Laure-Anne Bosselaar
Artist Statement: Talking & Listening to Plants
When my late husband and I moved to California we knew what kind of home we were looking for—and, after a while, we did find the one. It was truly perfect. But the real estate agent wanted to show us one more house. We reluctantly agreed, and immediately saw that the house was too small. Built in 1947, the bungalow needed a lot of work. Small kitchen, only one bathroom. But, reigning like a huge, billowing jade cape over the whole house stood a 75 year old jacaranda. Much taller than the house, it shaded it from the hot sun, and was zig-zaggedly busy with wrens, towhees, tanagers, house-finches, warblers, woodpeckers, bushtits, nuthatches and hummingbirds.
Of course we bought the house: sagging floors, leaky old windows, rachitic furnace and all. We bought it for the jacaranda.
My life now revolves around the best time of day when it shades the ideal place to go read under it. When dusk sighs too much of its melancholy over us, it’ll tell me when it is time for us to lean against each other for a while. I immediately recognize the sound—like a soft rain sprinkle—when thousands & thousands of lavender trumpet-shaped flowers fall on the deck at the end of July. It teaches me daily to be glad with time as it passes inside both our worlds, and to live through this together: both of us old and weathered, but embracing every single season, with its quiet resiliencies or unfathomably hopeful renewals.

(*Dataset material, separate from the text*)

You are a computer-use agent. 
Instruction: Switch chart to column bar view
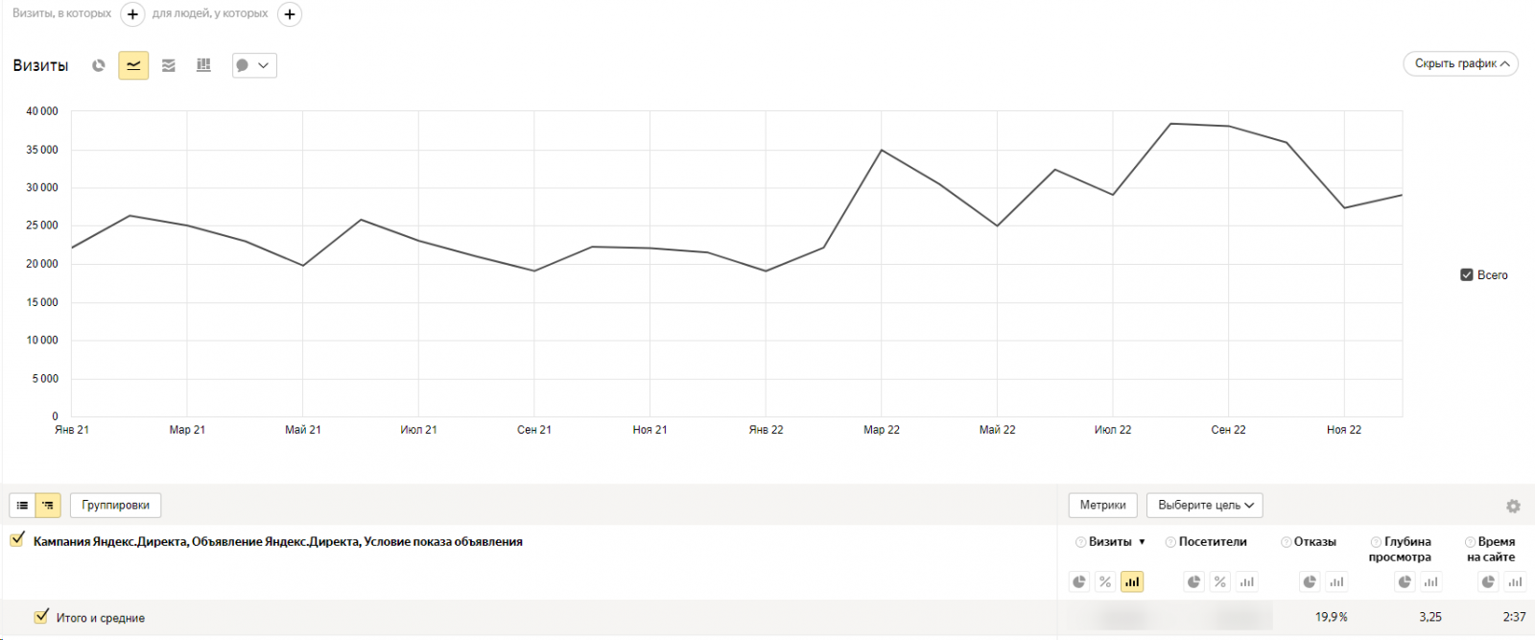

Laure-Anne Bosselaar is the author of five poetry collections, the recipient of a Pushcart Prize, and the winner of the James Dickey Prize for Poetry (2020). The editor of five anthologies, she taught at Sarah Lawrence College and served as Santa Barbara’s Poet Laureate from 2019 to 2021. In the fall of 2023, Sungold Editions will publish her New & Selected, entitled Lately.